Earlier this week the Millsboro Town Council voted unanimously to revisit potentially creating an ordinance to restrict truck traffic though its downtown area.
The idea was first presented by councilman Greg Hastings at the October meeting, where he stated that the town needed to take a proactive approach to solving the traffic issues.
Hastings suggested route with the “closest, nearest possible route” to detour traffic would require taking Route 30 at the intersection of Route 24, turning onto Morris Mill Road to Zoar Road.
“Then you have two alternatives: cut across, go by Bethesda Church [Stockley Road], or go up to the racetrack.”
Chad Lingenfelder who lives on Zoar Road presented the council with a petition with over 20 signatures against the suggested route. Instead he suggested a route around Betts Pond be looked into.
“We feel it would be the best way to do that,” he said.
Hastings said that the development of Plantation Lakes, a community located west of Route 113 is estimated to be at full capacity in 16 years, essentially doubling the town’s current size, with many residents traveling to the beaches via Route 24.
“How are they going to get there? One little river, one little bridge,” he said. “It’s time, folks. DelDOT (Delaware Department of Transportation) projection says that by 2030 the traffic going through Millsboro is going to double… What’s going to happen on the road that you live on? We need a solution.”
Hastings asked the council for their input on how to define trucks, asking if “dual-axel” would suffice.
Councilman John Thoroughgood agreed the town has traffic issues but questioned whether or not Hastings’ solution would work.
“The town has issues with traffic, I don’t know that stopping all truck traffic would help,” he said. Adding traffic issues occur at 7 a.m., lunchtime, and 4 p.m. “You can sit here and watch them… It’s not a truck in that group.”
He added that as someone who owns his own business that requires him to drive a truck, he doesn’t believe the suggested route would be appropriate.
“I do that run. You can do it with a 10-wheeler but I wouldn’t want to do it with a tractor trailer.”
Thoroughgood said that such an ordinance would extend his drive time significantly.
“I would have to go 20 miles out of my way, when it’s 2 miles from my business,” he said. “You can’t increase your rates because you have to go around the horn. I don’t think if you just stop truck traffic it’s going to stop anything outside of upset Mountaire.”
He added that he wants to hear from state officials regarding the proposed Blue Alternative Route, which would solve the traffic issue if it were constructed.
“I don’t understand where our legislators are going with all of this,” he said. “I don’t think they’re honest with us… We’ve been 8 years studying this road.”

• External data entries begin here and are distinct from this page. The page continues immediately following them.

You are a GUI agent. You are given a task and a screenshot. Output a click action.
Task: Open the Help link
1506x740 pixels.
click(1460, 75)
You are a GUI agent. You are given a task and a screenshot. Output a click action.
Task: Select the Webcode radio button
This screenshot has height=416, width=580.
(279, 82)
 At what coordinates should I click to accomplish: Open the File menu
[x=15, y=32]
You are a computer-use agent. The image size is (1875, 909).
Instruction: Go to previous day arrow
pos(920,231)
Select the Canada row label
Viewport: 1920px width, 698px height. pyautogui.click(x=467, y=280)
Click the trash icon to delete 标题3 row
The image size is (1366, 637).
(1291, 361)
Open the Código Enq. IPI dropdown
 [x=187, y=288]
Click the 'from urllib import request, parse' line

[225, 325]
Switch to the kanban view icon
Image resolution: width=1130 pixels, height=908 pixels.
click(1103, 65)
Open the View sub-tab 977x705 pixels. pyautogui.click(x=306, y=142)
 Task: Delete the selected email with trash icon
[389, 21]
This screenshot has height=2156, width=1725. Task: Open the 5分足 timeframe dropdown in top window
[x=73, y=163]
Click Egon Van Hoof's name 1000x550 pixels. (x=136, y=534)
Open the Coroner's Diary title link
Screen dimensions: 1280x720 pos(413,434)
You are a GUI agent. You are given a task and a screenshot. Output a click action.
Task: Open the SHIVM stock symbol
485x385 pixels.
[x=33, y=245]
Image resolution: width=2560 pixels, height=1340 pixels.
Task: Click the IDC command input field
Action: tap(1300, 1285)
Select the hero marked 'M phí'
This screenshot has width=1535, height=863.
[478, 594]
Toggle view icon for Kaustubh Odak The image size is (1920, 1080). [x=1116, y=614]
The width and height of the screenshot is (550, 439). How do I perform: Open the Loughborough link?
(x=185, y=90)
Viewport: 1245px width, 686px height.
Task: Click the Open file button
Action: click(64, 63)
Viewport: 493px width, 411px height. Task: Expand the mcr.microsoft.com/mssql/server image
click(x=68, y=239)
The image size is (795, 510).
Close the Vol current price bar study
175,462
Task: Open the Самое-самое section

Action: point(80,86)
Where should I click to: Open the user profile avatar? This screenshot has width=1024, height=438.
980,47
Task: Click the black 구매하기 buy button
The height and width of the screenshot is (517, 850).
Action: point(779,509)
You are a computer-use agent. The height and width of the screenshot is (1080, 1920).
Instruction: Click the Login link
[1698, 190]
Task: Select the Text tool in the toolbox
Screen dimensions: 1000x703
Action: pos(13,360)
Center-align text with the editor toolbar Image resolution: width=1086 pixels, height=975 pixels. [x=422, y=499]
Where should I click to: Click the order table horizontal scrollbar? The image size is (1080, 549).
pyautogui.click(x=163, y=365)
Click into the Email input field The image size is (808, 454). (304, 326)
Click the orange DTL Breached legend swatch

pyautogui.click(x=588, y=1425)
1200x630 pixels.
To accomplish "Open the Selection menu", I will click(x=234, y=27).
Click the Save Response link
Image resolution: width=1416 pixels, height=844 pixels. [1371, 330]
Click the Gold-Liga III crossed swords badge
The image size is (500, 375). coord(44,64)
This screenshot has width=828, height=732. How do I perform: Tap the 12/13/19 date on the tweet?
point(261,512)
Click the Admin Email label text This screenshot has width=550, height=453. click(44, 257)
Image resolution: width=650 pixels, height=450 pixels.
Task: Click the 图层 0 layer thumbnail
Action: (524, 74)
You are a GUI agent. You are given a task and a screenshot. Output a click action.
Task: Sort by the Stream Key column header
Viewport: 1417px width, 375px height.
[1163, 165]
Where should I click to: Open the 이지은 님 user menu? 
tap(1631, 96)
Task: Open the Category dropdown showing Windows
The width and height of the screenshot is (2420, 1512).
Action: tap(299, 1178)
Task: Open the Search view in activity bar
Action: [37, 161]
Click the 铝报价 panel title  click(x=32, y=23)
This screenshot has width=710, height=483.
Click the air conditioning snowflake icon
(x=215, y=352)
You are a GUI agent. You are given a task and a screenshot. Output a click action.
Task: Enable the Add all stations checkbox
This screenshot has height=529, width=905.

Thoroughgood added that the alternative route was to be funded by the Federal Government, who said that the whole route would have to be done to be approved.
“Dagsboro don’t want it. If Dagsboro don’t want it, that’s fine. But the federal government is telling us, ‘it’s all or nothing.’ Millsboro will take it to 24, don’t force Dagsboro to have it.”
“We all know what’s going on politically. Quite frankly it’s not fair,” agreed Hastings.
The town plans to meet with DelDOT officials on Dec. 2 and continue their discussion at the January meeting.
Hastings said that he is not pleased with the idea of rerouting the traffic, and doesn’t believe it’s the perfect solution for the town.
“We all know how DelDOT works. They’re reactive, not proactive. They’re not going to change the road just because. They’re going to have to react to what Millsboro does. I don’t like the idea folks… This is the best we can offer. I don’t like it any better than any of you do.”
“Just stopping the trucks is not the end-all solution however it will help,” added councilman Tim Hodges.